Tomomarusan / CC BY-SA (http://creativecommons.org/licenses/by-sa/3.0/) in Wikipedia, s.v.

Il blu, il mio colore preferito, ha una strana storia, che in parte ho ritrovato in un articolo di giornale di questa settimana. Si è osservato che Greci e Romani non usavano il blu, né possedevano una parola specifica per indicarlo. Il fatto è stato generalmente interpretato come avversione per un colore che rimandava all’Impero persiano, il tradizionale nemico.

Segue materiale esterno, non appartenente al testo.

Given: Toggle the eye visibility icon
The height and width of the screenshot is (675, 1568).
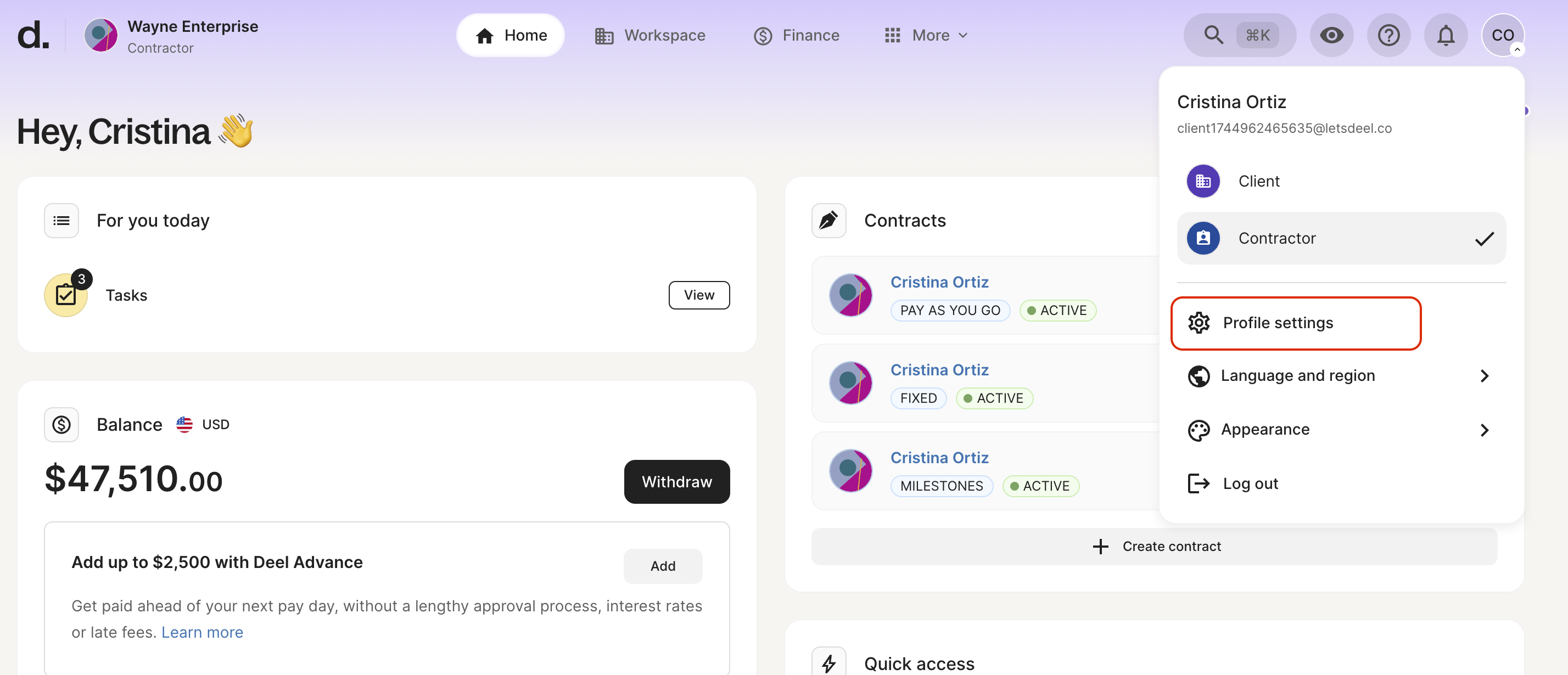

In realtà questo non basta a spiegarne l’assenza addirittura dal linguaggio.In un bel libro di Manlio Brusatin, https://www.einaudi.it/catalogo-libri/arte-e-musica/arte/storia-dei-colori-manlio-brusatin-9788806153441/, si riporta l’interpretazione che Nietzsche diede di questo fatto, vale a dire che Greci e Romani amavano così profondamente la vita su questa terra da odiare il colore del cadavere, cioè appunto il blu. In effetti, presso gli Egiziani il dio Osiride, re dell’Aldilà, è raffigurato con la pelle blu. Una spiegazione molto romantica. Ma anche i Maya non hanno una parola per indicare il colore blu, e il loro attaccamento alla vita è ancora da dimostrare -sicuramente non paragonabile a quello dei Greci.

Altra possibilità è che l’occhio umano fosse meno evoluto di quanto lo sia oggi e dunque non vedesse il blu. Non percependolo come colore distinto dal verde o dal verde-turchese, non era necessario avere la parola che lo distinguesse.

Se è così, quali colori scopriremo in futuro?